TASK TO CARRY OUT >> Write out each line from the data below that includes the word "dialog".

RECORDS PROVIDED >>
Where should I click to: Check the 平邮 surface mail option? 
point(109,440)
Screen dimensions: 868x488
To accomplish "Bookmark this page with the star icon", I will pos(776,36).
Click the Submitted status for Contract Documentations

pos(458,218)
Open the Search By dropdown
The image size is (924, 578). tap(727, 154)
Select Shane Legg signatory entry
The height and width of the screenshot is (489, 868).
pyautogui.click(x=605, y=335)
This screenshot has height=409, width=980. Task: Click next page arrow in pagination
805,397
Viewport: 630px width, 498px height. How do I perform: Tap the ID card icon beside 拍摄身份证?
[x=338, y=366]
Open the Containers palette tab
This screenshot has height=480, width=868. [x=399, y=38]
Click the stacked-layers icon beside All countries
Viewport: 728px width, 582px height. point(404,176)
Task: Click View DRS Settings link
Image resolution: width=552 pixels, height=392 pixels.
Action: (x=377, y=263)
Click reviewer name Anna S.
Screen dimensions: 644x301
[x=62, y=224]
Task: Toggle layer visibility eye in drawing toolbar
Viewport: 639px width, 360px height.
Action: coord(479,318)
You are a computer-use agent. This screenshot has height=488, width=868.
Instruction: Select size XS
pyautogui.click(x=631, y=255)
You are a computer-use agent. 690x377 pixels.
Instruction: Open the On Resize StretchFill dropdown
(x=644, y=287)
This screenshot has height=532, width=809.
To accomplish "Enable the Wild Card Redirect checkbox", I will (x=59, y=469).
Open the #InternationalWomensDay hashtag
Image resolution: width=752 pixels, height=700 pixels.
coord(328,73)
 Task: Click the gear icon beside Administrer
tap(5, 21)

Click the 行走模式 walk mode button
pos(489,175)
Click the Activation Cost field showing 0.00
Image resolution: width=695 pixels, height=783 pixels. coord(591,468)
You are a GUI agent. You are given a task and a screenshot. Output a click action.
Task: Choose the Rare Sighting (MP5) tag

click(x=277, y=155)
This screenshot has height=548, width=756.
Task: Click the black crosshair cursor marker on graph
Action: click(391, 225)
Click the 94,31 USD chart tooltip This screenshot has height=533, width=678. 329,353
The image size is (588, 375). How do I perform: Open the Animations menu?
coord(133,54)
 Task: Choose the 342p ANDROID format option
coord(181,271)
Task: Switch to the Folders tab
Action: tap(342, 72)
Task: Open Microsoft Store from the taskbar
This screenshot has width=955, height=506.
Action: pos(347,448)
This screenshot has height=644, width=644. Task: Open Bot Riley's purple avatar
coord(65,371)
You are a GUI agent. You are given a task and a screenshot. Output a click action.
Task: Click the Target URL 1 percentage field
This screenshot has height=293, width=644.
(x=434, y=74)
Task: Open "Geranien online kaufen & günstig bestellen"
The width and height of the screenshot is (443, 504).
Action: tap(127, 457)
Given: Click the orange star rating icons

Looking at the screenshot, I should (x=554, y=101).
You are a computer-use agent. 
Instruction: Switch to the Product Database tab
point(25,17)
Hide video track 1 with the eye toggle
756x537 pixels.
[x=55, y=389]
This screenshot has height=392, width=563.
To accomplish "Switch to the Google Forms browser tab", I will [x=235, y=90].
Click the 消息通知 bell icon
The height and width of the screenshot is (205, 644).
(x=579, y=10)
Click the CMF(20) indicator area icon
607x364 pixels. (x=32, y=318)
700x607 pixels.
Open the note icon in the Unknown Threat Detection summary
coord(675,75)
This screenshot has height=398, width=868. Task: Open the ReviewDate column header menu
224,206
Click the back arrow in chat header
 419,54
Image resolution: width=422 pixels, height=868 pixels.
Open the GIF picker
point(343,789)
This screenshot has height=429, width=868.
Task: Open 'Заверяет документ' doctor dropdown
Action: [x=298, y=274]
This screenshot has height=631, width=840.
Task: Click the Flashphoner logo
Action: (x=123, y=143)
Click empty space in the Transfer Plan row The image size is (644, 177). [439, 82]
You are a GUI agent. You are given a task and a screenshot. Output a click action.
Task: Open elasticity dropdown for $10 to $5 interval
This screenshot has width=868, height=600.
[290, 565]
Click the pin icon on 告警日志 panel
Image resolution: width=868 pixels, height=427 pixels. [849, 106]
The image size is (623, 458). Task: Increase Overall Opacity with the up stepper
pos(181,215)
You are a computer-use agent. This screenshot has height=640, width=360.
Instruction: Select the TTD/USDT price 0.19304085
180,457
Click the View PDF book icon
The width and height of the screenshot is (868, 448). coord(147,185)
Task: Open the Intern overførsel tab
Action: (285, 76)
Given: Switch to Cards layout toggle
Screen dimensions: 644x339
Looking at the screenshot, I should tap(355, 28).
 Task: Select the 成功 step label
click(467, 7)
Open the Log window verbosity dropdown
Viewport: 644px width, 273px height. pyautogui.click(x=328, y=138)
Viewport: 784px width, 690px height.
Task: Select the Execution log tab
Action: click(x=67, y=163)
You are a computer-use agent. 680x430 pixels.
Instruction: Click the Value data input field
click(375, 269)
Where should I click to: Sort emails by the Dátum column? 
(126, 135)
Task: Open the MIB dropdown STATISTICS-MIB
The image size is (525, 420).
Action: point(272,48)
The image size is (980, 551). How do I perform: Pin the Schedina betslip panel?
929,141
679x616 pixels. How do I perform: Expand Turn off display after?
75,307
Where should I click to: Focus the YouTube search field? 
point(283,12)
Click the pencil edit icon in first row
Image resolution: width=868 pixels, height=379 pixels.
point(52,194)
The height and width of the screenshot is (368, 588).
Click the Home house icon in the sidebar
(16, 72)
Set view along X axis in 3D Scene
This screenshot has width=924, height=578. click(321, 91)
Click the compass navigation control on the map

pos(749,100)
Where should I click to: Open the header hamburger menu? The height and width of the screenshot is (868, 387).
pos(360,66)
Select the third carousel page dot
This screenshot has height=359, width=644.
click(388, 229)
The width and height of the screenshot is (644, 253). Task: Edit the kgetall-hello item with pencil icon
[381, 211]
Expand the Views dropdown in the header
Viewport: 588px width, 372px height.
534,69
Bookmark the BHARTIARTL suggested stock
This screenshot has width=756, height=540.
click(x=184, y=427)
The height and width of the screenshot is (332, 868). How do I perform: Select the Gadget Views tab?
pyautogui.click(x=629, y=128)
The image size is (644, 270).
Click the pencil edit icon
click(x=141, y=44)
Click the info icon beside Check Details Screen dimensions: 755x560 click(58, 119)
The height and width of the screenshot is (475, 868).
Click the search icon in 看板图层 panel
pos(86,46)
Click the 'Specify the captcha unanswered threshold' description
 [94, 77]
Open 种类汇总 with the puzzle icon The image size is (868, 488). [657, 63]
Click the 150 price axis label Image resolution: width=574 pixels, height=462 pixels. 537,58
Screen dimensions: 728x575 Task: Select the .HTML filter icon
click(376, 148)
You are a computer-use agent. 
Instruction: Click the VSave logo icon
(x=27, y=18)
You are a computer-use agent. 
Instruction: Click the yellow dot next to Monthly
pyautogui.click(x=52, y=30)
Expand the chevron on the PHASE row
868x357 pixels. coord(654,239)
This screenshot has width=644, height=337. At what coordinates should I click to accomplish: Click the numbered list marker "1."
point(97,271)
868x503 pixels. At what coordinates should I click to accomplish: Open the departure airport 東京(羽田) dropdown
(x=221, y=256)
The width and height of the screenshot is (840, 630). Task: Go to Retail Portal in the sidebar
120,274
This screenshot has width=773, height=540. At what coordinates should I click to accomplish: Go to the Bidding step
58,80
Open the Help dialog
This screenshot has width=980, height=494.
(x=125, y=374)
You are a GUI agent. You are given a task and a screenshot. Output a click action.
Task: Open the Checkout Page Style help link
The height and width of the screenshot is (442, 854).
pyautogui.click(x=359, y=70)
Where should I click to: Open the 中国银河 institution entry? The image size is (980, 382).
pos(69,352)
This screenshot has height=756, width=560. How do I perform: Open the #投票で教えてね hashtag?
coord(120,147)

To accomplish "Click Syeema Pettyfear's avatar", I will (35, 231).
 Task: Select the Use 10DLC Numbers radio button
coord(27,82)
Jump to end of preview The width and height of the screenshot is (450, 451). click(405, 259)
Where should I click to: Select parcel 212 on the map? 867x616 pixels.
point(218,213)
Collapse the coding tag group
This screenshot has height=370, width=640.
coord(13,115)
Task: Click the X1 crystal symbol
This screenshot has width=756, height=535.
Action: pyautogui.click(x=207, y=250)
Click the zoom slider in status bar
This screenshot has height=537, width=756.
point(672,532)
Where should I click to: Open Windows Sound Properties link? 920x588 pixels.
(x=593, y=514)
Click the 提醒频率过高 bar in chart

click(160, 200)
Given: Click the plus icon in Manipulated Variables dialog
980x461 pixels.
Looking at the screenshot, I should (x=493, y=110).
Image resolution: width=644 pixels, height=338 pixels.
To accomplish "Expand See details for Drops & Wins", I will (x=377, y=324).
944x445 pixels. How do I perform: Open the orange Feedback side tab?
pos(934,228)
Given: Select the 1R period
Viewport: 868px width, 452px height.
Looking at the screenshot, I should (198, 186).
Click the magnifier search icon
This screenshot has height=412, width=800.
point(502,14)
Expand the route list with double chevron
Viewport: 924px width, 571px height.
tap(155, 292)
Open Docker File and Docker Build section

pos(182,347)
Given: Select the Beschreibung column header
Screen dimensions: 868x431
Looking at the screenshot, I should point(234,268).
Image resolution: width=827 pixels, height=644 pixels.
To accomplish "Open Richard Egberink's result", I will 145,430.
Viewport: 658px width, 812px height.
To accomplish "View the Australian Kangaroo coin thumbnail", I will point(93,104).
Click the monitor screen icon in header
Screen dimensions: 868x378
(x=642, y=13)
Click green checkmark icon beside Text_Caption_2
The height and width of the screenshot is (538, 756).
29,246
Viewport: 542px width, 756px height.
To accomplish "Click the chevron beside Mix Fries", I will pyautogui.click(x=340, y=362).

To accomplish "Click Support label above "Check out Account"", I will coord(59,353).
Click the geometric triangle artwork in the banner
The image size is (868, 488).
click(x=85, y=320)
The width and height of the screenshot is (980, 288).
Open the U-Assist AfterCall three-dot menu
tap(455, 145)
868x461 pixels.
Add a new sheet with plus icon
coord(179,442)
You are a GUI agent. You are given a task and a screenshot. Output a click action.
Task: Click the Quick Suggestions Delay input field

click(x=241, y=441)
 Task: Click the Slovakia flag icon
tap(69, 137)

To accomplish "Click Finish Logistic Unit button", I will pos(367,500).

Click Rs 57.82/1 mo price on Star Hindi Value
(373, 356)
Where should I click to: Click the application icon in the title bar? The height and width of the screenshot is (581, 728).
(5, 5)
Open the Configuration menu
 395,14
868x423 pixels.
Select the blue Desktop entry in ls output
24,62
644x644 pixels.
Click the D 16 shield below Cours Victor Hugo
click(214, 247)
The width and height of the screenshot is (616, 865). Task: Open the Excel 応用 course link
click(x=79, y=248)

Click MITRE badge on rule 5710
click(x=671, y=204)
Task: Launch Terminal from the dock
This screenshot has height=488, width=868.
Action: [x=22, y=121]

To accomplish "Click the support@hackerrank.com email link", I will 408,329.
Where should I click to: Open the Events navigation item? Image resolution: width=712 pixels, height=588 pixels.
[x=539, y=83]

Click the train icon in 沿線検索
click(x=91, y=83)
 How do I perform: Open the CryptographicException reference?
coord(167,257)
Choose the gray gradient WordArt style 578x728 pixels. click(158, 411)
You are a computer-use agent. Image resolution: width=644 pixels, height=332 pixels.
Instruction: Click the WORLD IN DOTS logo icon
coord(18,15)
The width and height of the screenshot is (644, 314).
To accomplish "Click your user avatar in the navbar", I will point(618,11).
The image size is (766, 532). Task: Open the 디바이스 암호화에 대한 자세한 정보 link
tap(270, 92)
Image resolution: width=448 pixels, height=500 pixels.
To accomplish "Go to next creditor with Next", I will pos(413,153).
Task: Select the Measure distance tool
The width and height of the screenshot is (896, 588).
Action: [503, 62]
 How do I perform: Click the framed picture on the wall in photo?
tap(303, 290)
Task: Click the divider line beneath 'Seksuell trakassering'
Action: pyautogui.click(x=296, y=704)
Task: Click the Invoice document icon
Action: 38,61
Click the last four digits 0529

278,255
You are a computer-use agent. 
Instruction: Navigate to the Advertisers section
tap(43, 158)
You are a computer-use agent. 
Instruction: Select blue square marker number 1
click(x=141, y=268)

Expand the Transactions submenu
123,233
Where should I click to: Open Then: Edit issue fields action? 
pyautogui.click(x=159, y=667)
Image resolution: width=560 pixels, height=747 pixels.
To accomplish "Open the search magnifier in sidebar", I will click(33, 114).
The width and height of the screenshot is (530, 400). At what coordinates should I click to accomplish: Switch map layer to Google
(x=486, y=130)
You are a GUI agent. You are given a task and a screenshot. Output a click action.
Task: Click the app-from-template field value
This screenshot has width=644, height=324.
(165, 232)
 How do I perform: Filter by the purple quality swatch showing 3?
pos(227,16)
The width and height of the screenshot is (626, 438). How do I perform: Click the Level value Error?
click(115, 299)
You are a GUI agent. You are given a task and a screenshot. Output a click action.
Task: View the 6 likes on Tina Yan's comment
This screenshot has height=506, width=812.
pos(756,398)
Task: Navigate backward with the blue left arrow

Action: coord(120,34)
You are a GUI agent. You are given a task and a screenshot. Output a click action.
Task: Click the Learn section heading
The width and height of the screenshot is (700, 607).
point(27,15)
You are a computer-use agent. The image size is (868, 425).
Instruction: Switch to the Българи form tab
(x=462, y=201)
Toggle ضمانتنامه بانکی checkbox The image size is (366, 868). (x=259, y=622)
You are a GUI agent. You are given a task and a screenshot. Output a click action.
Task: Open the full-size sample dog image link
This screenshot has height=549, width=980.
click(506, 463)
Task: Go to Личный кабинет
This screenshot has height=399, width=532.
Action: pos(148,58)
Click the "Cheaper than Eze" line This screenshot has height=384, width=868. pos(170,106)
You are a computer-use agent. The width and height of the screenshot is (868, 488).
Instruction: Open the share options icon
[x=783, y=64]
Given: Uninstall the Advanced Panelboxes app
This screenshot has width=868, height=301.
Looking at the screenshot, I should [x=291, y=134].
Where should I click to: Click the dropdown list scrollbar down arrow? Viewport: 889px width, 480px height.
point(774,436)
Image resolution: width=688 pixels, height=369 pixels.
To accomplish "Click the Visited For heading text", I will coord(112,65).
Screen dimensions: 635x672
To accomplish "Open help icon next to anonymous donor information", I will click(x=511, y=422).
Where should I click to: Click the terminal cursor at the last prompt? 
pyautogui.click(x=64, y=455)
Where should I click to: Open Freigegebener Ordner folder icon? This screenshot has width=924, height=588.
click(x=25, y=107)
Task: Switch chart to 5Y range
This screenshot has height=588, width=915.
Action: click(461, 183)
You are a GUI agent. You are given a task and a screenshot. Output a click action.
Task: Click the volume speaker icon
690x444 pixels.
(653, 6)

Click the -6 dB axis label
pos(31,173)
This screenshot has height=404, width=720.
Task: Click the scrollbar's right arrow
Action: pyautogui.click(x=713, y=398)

RESULT >>
Open the Help dialog
Given: Click the plus icon in Manipulated Variables dialog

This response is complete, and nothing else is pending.